----- Exercise input -----

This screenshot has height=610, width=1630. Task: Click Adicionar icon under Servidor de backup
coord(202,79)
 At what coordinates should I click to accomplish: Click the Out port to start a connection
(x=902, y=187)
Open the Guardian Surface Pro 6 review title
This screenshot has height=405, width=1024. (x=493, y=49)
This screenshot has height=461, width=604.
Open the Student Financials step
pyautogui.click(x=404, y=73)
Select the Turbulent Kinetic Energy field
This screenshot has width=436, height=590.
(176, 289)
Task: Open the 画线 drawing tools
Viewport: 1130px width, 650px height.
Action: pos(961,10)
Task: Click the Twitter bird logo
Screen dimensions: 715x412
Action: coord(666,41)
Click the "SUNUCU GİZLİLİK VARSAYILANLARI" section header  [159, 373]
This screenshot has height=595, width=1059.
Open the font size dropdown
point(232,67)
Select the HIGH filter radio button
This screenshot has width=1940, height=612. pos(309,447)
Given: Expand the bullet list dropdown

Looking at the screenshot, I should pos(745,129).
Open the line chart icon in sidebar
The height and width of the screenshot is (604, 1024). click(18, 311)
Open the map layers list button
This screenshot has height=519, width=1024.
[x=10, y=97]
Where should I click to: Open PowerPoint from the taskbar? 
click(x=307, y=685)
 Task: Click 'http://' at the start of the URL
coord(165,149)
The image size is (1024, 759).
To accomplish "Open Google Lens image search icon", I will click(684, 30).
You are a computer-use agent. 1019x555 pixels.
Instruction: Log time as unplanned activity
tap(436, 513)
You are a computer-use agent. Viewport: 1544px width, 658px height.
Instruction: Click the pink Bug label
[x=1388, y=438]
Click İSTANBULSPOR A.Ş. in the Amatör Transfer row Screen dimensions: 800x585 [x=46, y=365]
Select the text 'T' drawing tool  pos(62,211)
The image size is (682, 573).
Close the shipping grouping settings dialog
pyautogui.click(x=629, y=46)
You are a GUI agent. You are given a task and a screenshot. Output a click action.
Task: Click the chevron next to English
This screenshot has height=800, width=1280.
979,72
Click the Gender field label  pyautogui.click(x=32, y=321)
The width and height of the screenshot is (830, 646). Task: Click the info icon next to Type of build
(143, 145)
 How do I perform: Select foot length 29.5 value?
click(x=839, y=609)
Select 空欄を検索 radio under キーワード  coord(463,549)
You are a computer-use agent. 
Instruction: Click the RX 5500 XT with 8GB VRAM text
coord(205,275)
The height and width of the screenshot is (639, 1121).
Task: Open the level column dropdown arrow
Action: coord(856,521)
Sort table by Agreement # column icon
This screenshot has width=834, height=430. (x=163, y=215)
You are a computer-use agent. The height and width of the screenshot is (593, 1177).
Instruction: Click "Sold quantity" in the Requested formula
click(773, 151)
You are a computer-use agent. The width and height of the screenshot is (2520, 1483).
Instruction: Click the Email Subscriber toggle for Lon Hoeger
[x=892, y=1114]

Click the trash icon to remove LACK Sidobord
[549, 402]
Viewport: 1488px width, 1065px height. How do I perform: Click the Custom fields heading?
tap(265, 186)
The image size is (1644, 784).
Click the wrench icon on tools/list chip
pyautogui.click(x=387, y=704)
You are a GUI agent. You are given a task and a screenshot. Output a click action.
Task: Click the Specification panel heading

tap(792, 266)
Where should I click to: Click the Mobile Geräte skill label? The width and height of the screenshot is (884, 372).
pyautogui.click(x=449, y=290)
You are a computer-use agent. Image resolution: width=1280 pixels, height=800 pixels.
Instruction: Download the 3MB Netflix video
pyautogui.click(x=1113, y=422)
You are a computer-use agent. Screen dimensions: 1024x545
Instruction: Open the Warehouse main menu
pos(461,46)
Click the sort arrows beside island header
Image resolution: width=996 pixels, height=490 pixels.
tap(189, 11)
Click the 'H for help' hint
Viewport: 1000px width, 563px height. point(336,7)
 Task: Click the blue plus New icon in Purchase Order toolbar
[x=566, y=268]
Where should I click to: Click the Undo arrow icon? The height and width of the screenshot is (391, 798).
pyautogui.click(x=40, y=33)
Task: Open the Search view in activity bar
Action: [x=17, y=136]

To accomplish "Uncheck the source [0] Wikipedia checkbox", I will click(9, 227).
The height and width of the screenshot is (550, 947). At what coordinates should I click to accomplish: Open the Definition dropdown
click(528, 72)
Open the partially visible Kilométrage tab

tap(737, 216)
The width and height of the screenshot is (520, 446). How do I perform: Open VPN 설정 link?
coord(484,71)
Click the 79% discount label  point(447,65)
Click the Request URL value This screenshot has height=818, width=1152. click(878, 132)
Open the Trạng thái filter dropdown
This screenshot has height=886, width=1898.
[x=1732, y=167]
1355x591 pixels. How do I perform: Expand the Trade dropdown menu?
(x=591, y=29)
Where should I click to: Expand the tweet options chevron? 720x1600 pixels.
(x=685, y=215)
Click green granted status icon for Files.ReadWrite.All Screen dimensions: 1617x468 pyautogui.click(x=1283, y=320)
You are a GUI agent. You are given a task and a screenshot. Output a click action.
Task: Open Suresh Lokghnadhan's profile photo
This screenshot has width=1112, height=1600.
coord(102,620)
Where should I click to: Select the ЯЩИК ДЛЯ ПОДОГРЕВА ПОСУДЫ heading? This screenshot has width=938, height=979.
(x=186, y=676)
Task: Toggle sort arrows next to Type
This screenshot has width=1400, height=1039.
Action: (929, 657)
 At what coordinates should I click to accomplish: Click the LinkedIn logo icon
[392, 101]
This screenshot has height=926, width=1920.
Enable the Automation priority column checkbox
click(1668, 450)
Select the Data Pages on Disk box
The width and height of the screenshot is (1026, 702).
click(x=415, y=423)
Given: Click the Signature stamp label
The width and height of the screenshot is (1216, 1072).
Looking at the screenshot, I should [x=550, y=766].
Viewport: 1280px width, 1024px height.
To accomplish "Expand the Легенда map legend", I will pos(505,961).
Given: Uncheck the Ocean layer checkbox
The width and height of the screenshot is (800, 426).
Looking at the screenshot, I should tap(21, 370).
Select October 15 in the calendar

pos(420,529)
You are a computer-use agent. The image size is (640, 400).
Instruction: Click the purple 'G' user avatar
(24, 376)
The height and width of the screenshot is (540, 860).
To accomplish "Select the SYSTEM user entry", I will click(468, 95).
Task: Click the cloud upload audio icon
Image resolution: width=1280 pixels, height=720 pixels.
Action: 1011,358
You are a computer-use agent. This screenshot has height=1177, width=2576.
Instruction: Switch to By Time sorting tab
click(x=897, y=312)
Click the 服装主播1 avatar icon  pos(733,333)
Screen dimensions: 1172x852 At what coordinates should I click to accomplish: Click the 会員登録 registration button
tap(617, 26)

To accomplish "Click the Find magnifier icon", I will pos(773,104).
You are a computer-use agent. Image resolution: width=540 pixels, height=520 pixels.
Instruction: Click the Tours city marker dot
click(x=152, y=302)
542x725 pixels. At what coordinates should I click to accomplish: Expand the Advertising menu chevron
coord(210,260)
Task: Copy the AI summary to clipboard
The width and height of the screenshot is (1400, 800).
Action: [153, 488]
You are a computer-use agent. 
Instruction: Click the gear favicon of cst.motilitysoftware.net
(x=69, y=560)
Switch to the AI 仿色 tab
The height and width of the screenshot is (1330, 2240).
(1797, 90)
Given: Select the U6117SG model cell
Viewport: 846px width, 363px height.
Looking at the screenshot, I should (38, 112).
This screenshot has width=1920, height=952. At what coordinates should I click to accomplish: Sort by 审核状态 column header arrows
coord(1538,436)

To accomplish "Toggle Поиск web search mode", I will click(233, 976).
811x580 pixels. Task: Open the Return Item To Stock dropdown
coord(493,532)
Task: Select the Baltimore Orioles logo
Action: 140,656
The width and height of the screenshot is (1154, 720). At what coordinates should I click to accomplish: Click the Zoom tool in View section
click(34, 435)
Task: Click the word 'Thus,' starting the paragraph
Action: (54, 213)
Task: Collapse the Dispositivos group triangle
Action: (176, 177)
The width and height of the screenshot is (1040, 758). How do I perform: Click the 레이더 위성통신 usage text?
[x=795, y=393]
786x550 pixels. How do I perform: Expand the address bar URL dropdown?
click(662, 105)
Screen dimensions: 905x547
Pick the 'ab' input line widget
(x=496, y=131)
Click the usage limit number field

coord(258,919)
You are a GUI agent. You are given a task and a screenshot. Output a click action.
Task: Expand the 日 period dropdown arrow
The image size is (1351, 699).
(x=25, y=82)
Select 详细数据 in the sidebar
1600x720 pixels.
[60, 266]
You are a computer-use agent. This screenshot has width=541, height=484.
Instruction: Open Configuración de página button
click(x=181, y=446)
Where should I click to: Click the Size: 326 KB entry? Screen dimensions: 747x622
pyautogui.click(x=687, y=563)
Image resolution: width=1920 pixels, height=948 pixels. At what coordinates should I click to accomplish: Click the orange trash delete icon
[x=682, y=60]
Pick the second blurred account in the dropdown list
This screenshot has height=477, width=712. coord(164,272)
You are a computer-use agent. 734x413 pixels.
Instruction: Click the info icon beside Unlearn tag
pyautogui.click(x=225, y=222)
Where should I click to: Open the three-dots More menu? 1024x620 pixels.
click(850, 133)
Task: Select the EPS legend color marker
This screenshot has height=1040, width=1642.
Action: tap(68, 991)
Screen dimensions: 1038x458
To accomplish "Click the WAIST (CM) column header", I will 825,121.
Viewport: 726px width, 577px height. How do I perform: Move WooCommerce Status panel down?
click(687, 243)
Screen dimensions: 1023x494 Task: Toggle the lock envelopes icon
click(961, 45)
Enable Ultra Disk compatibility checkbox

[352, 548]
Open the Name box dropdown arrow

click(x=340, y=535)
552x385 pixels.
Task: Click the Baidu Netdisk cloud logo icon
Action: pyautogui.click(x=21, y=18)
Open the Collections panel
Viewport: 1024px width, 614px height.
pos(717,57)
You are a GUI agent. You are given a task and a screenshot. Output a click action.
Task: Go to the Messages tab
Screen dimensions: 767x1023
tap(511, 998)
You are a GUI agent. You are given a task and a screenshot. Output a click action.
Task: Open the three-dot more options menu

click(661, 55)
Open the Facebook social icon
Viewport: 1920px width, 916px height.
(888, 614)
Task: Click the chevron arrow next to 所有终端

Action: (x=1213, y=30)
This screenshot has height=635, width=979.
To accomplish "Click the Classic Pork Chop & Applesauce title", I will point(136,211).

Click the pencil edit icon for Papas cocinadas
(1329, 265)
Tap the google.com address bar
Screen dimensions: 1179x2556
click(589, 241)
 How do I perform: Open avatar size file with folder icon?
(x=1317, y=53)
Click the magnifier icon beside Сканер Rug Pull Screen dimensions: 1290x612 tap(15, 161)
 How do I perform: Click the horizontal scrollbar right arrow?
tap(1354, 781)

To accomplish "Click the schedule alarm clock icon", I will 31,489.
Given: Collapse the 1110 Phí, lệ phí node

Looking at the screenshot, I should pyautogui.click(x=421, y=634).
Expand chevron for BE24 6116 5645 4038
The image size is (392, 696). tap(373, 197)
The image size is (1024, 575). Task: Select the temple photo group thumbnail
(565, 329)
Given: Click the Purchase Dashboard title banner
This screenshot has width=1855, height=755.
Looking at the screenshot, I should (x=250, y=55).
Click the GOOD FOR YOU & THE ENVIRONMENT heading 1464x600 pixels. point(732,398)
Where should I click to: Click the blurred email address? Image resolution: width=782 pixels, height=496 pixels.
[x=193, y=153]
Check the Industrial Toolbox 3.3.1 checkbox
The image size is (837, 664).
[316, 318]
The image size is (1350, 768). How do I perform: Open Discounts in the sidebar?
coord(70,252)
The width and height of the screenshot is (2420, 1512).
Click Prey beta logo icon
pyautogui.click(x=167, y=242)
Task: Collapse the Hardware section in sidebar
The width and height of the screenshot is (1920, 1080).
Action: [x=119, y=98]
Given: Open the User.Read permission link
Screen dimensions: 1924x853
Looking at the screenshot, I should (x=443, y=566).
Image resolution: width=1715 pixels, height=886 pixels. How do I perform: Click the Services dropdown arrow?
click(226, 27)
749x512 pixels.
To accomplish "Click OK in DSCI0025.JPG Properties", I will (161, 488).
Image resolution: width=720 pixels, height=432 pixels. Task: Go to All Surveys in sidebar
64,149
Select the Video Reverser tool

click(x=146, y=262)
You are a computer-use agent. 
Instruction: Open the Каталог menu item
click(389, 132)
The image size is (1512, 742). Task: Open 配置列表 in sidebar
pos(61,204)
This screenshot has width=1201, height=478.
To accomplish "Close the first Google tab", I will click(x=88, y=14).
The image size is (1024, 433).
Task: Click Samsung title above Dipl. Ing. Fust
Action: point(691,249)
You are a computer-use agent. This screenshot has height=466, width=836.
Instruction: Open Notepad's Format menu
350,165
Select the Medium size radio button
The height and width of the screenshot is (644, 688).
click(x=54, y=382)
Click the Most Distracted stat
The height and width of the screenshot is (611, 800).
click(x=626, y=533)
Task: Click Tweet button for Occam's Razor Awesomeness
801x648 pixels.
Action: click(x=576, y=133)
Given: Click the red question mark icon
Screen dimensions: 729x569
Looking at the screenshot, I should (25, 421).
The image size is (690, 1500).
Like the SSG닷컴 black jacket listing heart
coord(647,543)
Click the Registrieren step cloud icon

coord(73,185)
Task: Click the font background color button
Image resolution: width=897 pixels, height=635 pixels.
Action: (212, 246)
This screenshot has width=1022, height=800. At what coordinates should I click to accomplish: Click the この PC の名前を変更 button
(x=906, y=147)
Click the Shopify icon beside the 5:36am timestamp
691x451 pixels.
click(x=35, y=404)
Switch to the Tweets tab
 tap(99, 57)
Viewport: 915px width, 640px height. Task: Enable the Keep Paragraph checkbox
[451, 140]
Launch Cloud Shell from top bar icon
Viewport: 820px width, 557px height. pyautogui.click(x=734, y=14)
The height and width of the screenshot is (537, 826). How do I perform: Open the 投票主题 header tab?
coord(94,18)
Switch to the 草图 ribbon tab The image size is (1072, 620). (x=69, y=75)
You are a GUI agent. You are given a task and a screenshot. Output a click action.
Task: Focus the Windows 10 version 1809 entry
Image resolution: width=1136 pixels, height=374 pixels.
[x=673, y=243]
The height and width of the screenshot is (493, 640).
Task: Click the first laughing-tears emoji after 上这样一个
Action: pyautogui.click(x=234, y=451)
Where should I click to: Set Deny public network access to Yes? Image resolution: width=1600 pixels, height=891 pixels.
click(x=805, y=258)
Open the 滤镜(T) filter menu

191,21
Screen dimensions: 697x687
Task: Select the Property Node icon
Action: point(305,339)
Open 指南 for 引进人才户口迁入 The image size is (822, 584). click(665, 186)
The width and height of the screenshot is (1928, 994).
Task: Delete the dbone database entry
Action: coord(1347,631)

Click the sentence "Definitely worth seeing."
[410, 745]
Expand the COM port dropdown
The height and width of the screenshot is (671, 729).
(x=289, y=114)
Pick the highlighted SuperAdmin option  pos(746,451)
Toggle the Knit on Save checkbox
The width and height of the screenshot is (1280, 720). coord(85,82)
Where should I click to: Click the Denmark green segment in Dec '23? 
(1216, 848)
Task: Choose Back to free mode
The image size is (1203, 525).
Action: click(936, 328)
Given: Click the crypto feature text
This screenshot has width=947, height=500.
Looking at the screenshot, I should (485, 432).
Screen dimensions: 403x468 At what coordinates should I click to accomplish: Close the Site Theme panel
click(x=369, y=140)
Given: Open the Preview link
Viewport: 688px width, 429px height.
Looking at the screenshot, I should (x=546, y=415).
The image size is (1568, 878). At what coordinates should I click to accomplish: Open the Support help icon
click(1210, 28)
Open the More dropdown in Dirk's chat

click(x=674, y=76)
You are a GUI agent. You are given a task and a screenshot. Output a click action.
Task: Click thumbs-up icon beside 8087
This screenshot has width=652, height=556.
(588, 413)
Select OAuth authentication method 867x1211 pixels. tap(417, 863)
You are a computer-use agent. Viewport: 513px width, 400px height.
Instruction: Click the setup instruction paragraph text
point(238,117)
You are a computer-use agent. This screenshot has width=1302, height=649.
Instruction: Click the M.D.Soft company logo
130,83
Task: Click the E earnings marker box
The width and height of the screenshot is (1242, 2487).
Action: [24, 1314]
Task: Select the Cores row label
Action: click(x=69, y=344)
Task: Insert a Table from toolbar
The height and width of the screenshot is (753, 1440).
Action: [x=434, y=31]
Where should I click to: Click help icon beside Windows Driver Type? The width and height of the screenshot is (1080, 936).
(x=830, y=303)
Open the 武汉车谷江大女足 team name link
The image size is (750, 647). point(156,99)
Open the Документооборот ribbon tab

-----

▶ **Exercise description**: Beginning with the line that contains "Open 指南 for", repeat every line through the end of the records and nothing more.

▶ **Reply to the exercise**:
Open 指南 for 引进人才户口迁入 The image size is (822, 584). click(665, 186)
The width and height of the screenshot is (1928, 994).
Task: Delete the dbone database entry
Action: coord(1347,631)

Click the sentence "Definitely worth seeing."
[410, 745]
Expand the COM port dropdown
The height and width of the screenshot is (671, 729).
(x=289, y=114)
Pick the highlighted SuperAdmin option  pos(746,451)
Toggle the Knit on Save checkbox
The width and height of the screenshot is (1280, 720). coord(85,82)
Where should I click to: Click the Denmark green segment in Dec '23? 
(1216, 848)
Task: Choose Back to free mode
The image size is (1203, 525).
Action: click(936, 328)
Given: Click the crypto feature text
This screenshot has width=947, height=500.
Looking at the screenshot, I should (485, 432).
Screen dimensions: 403x468 At what coordinates should I click to accomplish: Close the Site Theme panel
click(x=369, y=140)
Given: Open the Preview link
Viewport: 688px width, 429px height.
Looking at the screenshot, I should (x=546, y=415).
The image size is (1568, 878). At what coordinates should I click to accomplish: Open the Support help icon
click(1210, 28)
Open the More dropdown in Dirk's chat

click(x=674, y=76)
You are a GUI agent. You are given a task and a screenshot. Output a click action.
Task: Click thumbs-up icon beside 8087
This screenshot has width=652, height=556.
(588, 413)
Select OAuth authentication method 867x1211 pixels. tap(417, 863)
You are a computer-use agent. Viewport: 513px width, 400px height.
Instruction: Click the setup instruction paragraph text
point(238,117)
You are a computer-use agent. This screenshot has width=1302, height=649.
Instruction: Click the M.D.Soft company logo
130,83
Task: Click the E earnings marker box
The width and height of the screenshot is (1242, 2487).
Action: [24, 1314]
Task: Select the Cores row label
Action: click(x=69, y=344)
Task: Insert a Table from toolbar
The height and width of the screenshot is (753, 1440).
Action: [x=434, y=31]
Where should I click to: Click help icon beside Windows Driver Type? The width and height of the screenshot is (1080, 936).
(x=830, y=303)
Open the 武汉车谷江大女足 team name link
The image size is (750, 647). point(156,99)
Open the Документооборот ribbon tab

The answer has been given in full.